Coincidence Or A Sign?


elisabeth_icon.gif leon_icon.gif

Scene Title Coincidence or A Sign?
Synopsis Or does it really matter if it gives you a new angle of attack?
Date Apr 20, 2011

Grand Central Terminal

She's not the most common sight down here, but Elisabeth Harrison is becoming a familiar one. She's always a little on edge in the underground safe house. A little jumpy, a little uneasy. Not as if that's unique to her, considering everyone who's down here is specifically living under the radar. But there's a different kind of uneasiness — it's not the fear of other people, it's more the sense that just being down here bothers her a little, perhaps.

The blonde makes her way through carrying a bowl with her. Someone made a tub of mac-n-cheese — it's maybe not the most nutritious food around, but it's better than a lot of things. She finds a quiet corner and settles in with the bowl and spoon. She always looks a little lost. Being homeless is a very new experience for her.

Likewise, James Leonard Richmonds isn't the most common of sights here. He's got a public life to live, and it tends to take him places. Poker tournaments don't restrict themselves neatly to New York City.
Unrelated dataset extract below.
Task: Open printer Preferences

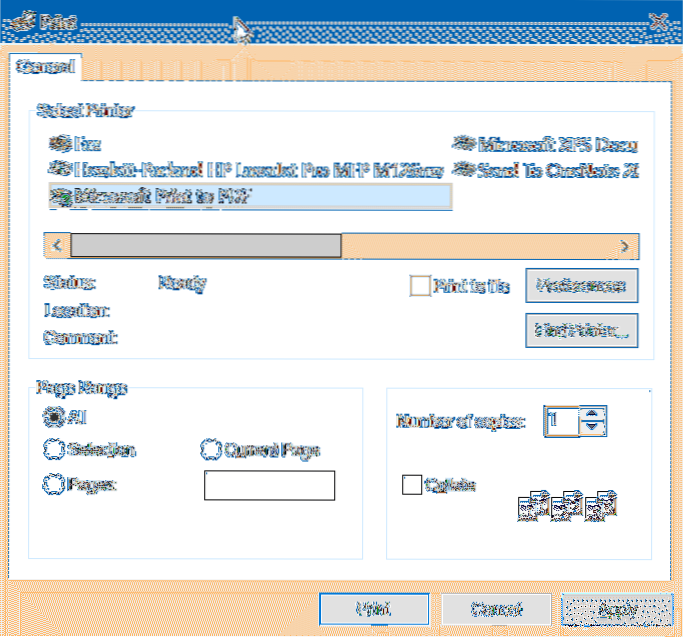Action: 581,285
But today he's here to help out in whatever way he can, which usually also involves trying to lift people's spirits. Or at least grant some attention to those who look like they could use it.

So when he notices Elisabeth in her corner, Leon heads over to the woman. "Good afternoon." He greets as he points at a seat next to her, "Mind if I join you?" It's a simple question, really. And he doesn't look like he'd push if she said no. "I'm Leon." He adds for her benefit. "If you ever watch poker shows, you might have seen me. I'm a pro poker player, so they invite me now and then."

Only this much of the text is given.